Seriously tho take the time when you are ready it will happen. A few things that helped me are.

1. You will never have someone like your X. Good and bad no one will replace them.

2. You will never love someone the same way you loved them. Good and bad love is individual that love is like a flower each one different and perfect in there differences once dead never to be reborn the same way.

3. You relationship with someone else will be different. Good and bad.

4. You don't have to date. You got all the time you want. Nothing wrong with being single you are not going to miss out on THE ONE if you decide not to date.

5. Look to your life to make you happy not dating or people. Find your internal happiness first. A good IC is and was instrumental given my past.

6. Laugh about it as it really is a wacky world with wacky people. Learn to enjoy the wacky and weird learn to enjoy it when things do not go your way. Dating is great for laughs. 

Take advice and think on what you get but decide for yourself if you want to do it. Remember no one lives your life only you do and really be the hero of your own life. That means being honest if you just want to date out of fear don't do it. If you want to date out of loneliness then take it slow and don't jump just dip some toes in and do the internet thing.

Lifes funny you have all the time in the world till you don't have any. So when the ride ends as it always must you are not going to be saying damn I wish I had dated more


----------



## EnjoliWoman (Jul 2, 2012)

badcompany said:


> Age is another concern, it won't be that long and I'll be 40, I'm struggling to keep a full head of hair. It's not like I'm in my 20's where a couple years in the single pool is no big deal. At the same time I'm more aware of what I want in a match and between work, kids, and being back on my own finding that person is going to be like looking for a diamond among broken glass.


A couple years isn't a big deal at 40 either. And trust me - 90% of women don't care about hair. We care about how you wear it - i.e. no comb-overs or long stringy ponytails. I've dated as many bald or balding guys as I have men with hair.


----------



## Married but Happy (Aug 13, 2013)

Even if you aren't ready to be serious about dating, you may benefit from dipping your toe in to get acclimated. You may have a hard time because of both your age and young children, so it could easily take far longer to meet someone comfortable with your situation than most men your age would experience. Unless you are lucky, you will need patience and a positive attitude to avoid becoming disillusioned, IMO.


----------



## Hardtohandle (Jan 10, 2013)

I started dating a month after my Ex left the house and before I was legally divorced.. 

As was said you can casual date and just be upfront and tell them you are not emotionally available at this time or not looking long term atm..


----------



## FeministInPink (Sep 13, 2012)

arbitrator said:


> *You'll just internally know!
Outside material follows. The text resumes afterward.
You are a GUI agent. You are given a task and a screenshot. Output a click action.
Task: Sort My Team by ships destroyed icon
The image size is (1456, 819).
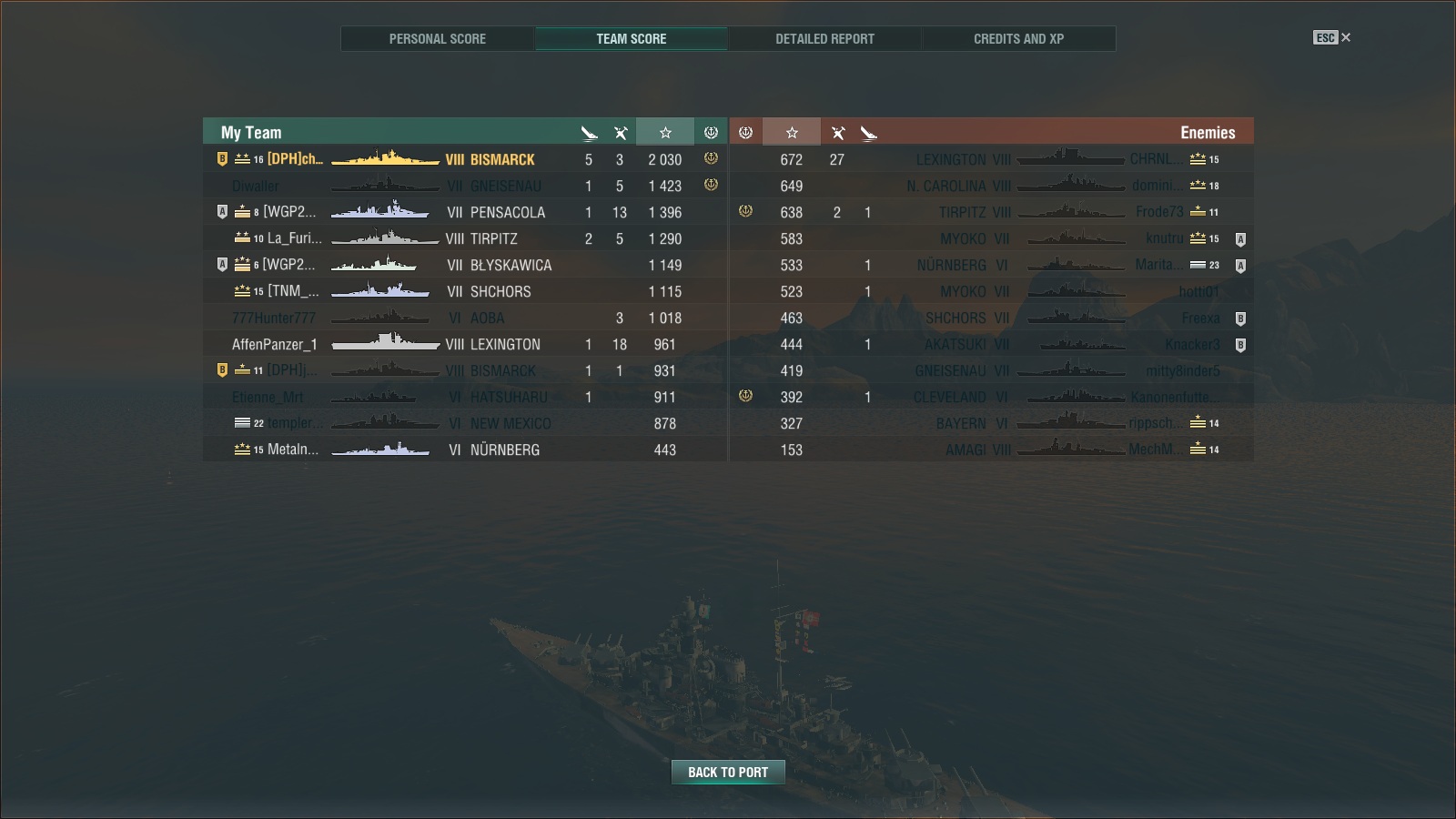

When you're able to carry on dialogue that does not include any mention of your exes, and you are totally focused on you and your date having a good time, that, IMHO, is when you're truly ready to date!
> 
> And should that dating relationship ever turn semi-serious or mutually exclusive, then that might well be the only time to wear your feelings about your respective exes out on your sleeves!*


This is how I feel about dating afterwards. So many men I know - both IRL and here on TAM - seem to feel the need to start dating again IMMEDIATELY, and I simply don't understand that. Like they have to find a replacement immediately, like it's a job vacancy for a critical position. It's not. If you don't take the time to learn from the failed relationship and grow, the next relationship isn't going to be any better.

Personally, I'm taking my time. I mean, if I meet someone AMAZING, I will totally jump on that, but besides that? I see no pressing issue to jump into the dating scene. I love having my own space again, and not being beholden to anyone. Don't get me wrong, I definitely WANT a LTR again, and I even think I would get married again, to the right person - but being successful at that means being successful with me first.

My STBXH started dating/looking for a new partner very early into our separation - which is a whole other can of worms I'm not going to go into, so as not to hijack your thread. But he was astonished when, six months after he moved out, he learned that I HADN'T started dating yet. As if there was something wrong with me because I hadn't started dating yet. When it was really the other way around -- he claimed that he had mourned our marriage, that he had worked through his issues, but it was apparent that he hadn't. Because of that, I know his current relationship is going to crash and burn. And I don't want that to happen to me. I don't want to make the same mistakes twice. That's why I'm waiting.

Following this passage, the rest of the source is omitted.